[[ Material supplied, beginning ]]

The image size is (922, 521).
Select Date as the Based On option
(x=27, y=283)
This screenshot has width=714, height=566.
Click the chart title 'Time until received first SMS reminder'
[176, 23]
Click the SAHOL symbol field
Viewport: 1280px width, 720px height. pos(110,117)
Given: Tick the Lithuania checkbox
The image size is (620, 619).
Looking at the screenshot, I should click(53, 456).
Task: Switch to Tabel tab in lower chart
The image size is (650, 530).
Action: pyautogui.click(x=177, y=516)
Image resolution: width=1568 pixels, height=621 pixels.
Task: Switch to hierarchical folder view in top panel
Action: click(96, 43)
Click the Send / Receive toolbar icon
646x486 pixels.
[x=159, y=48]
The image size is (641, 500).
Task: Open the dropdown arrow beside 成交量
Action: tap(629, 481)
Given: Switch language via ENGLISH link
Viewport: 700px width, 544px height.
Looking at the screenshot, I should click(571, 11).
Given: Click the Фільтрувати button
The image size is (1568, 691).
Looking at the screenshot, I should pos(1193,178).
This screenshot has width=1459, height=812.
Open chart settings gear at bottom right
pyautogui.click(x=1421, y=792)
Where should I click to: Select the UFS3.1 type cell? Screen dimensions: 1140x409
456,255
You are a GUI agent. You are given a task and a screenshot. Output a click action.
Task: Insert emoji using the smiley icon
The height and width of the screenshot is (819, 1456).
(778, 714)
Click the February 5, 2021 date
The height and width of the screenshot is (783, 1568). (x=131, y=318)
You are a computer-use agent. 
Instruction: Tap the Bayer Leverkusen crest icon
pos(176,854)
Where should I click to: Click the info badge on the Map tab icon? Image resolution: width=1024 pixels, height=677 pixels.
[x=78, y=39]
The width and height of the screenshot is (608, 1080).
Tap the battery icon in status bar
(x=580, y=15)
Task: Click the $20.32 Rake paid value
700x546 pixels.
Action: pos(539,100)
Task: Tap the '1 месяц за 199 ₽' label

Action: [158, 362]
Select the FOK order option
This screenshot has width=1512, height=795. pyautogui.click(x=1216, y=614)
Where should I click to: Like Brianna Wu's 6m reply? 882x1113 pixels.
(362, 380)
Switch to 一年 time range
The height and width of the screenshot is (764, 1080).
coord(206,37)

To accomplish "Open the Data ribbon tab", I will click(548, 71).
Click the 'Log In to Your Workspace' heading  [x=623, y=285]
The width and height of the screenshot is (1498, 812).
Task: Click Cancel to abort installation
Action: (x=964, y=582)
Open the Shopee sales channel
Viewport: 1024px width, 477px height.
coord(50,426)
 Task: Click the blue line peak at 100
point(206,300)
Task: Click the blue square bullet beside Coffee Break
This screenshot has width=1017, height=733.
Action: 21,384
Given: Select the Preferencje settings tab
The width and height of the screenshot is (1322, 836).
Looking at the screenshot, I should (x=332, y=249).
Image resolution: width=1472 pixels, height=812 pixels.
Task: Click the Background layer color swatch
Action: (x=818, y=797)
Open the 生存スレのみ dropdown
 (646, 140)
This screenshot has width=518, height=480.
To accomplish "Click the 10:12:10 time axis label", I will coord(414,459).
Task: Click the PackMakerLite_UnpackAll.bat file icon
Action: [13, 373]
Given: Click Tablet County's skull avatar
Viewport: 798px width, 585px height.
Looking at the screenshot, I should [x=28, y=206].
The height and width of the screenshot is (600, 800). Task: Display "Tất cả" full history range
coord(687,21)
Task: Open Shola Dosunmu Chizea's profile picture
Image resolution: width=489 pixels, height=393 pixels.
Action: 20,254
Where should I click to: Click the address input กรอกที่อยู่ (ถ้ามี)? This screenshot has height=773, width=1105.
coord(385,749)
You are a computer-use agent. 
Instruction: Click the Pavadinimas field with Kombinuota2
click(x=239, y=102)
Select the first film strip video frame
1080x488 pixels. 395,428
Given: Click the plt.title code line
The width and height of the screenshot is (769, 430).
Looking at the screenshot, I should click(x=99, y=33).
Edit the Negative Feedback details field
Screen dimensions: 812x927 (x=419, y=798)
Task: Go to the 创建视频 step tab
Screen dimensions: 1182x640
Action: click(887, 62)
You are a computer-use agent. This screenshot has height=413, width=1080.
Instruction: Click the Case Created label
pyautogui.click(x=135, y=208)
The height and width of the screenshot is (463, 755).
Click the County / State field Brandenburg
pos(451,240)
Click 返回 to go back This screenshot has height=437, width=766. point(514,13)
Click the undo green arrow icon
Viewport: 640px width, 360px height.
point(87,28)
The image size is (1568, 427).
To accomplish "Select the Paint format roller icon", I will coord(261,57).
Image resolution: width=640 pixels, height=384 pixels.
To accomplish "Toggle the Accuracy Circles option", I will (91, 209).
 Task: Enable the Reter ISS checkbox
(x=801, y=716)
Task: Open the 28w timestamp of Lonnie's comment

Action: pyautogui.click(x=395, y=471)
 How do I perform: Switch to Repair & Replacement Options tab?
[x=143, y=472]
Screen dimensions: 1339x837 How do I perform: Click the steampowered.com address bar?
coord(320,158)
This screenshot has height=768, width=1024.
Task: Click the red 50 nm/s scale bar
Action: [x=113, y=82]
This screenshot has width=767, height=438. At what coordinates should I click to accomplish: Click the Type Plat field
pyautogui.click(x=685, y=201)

[[ Material supplied, end ]]

## What needs to be done
Your answer should be the data above, retyped exactly.

## Exercise response
The image size is (922, 521).
Select Date as the Based On option
(x=27, y=283)
This screenshot has width=714, height=566.
Click the chart title 'Time until received first SMS reminder'
[176, 23]
Click the SAHOL symbol field
Viewport: 1280px width, 720px height. pos(110,117)
Given: Tick the Lithuania checkbox
The image size is (620, 619).
Looking at the screenshot, I should click(53, 456).
Task: Switch to Tabel tab in lower chart
The image size is (650, 530).
Action: pyautogui.click(x=177, y=516)
Image resolution: width=1568 pixels, height=621 pixels.
Task: Switch to hierarchical folder view in top panel
Action: click(96, 43)
Click the Send / Receive toolbar icon
646x486 pixels.
[x=159, y=48]
The image size is (641, 500).
Task: Open the dropdown arrow beside 成交量
Action: tap(629, 481)
Given: Switch language via ENGLISH link
Viewport: 700px width, 544px height.
Looking at the screenshot, I should click(571, 11).
Given: Click the Фільтрувати button
The image size is (1568, 691).
Looking at the screenshot, I should pos(1193,178).
This screenshot has width=1459, height=812.
Open chart settings gear at bottom right
pyautogui.click(x=1421, y=792)
Where should I click to: Select the UFS3.1 type cell? Screen dimensions: 1140x409
456,255
You are a GUI agent. You are given a task and a screenshot. Output a click action.
Task: Insert emoji using the smiley icon
The height and width of the screenshot is (819, 1456).
(778, 714)
Click the February 5, 2021 date
The height and width of the screenshot is (783, 1568). (x=131, y=318)
You are a computer-use agent. 
Instruction: Tap the Bayer Leverkusen crest icon
pos(176,854)
Where should I click to: Click the info badge on the Map tab icon? Image resolution: width=1024 pixels, height=677 pixels.
[x=78, y=39]
The width and height of the screenshot is (608, 1080).
Tap the battery icon in status bar
(x=580, y=15)
Task: Click the $20.32 Rake paid value
700x546 pixels.
Action: pos(539,100)
Task: Tap the '1 месяц за 199 ₽' label

Action: [158, 362]
Select the FOK order option
This screenshot has width=1512, height=795. pyautogui.click(x=1216, y=614)
Where should I click to: Like Brianna Wu's 6m reply? 882x1113 pixels.
(362, 380)
Switch to 一年 time range
The height and width of the screenshot is (764, 1080).
coord(206,37)

To accomplish "Open the Data ribbon tab", I will click(548, 71).
Click the 'Log In to Your Workspace' heading  [x=623, y=285]
The width and height of the screenshot is (1498, 812).
Task: Click Cancel to abort installation
Action: (x=964, y=582)
Open the Shopee sales channel
Viewport: 1024px width, 477px height.
coord(50,426)
 Task: Click the blue line peak at 100
point(206,300)
Task: Click the blue square bullet beside Coffee Break
This screenshot has width=1017, height=733.
Action: 21,384
Given: Select the Preferencje settings tab
The width and height of the screenshot is (1322, 836).
Looking at the screenshot, I should (x=332, y=249).
Image resolution: width=1472 pixels, height=812 pixels.
Task: Click the Background layer color swatch
Action: (x=818, y=797)
Open the 生存スレのみ dropdown
 (646, 140)
This screenshot has width=518, height=480.
To accomplish "Click the 10:12:10 time axis label", I will coord(414,459).
Task: Click the PackMakerLite_UnpackAll.bat file icon
Action: [13, 373]
Given: Click Tablet County's skull avatar
Viewport: 798px width, 585px height.
Looking at the screenshot, I should [x=28, y=206].
The height and width of the screenshot is (600, 800). Task: Display "Tất cả" full history range
coord(687,21)
Task: Open Shola Dosunmu Chizea's profile picture
Image resolution: width=489 pixels, height=393 pixels.
Action: 20,254
Where should I click to: Click the address input กรอกที่อยู่ (ถ้ามี)? This screenshot has height=773, width=1105.
coord(385,749)
You are a computer-use agent. 
Instruction: Click the Pavadinimas field with Kombinuota2
click(x=239, y=102)
Select the first film strip video frame
1080x488 pixels. 395,428
Given: Click the plt.title code line
The width and height of the screenshot is (769, 430).
Looking at the screenshot, I should click(x=99, y=33).
Edit the Negative Feedback details field
Screen dimensions: 812x927 (x=419, y=798)
Task: Go to the 创建视频 step tab
Screen dimensions: 1182x640
Action: click(887, 62)
You are a computer-use agent. This screenshot has height=413, width=1080.
Instruction: Click the Case Created label
pyautogui.click(x=135, y=208)
The height and width of the screenshot is (463, 755).
Click the County / State field Brandenburg
pos(451,240)
Click 返回 to go back This screenshot has height=437, width=766. point(514,13)
Click the undo green arrow icon
Viewport: 640px width, 360px height.
point(87,28)
The image size is (1568, 427).
To accomplish "Select the Paint format roller icon", I will coord(261,57).
Image resolution: width=640 pixels, height=384 pixels.
To accomplish "Toggle the Accuracy Circles option", I will (91, 209).
 Task: Enable the Reter ISS checkbox
(x=801, y=716)
Task: Open the 28w timestamp of Lonnie's comment

Action: pyautogui.click(x=395, y=471)
 How do I perform: Switch to Repair & Replacement Options tab?
[x=143, y=472]
Screen dimensions: 1339x837 How do I perform: Click the steampowered.com address bar?
coord(320,158)
This screenshot has height=768, width=1024.
Task: Click the red 50 nm/s scale bar
Action: [x=113, y=82]
This screenshot has width=767, height=438. At what coordinates should I click to accomplish: Click the Type Plat field
pyautogui.click(x=685, y=201)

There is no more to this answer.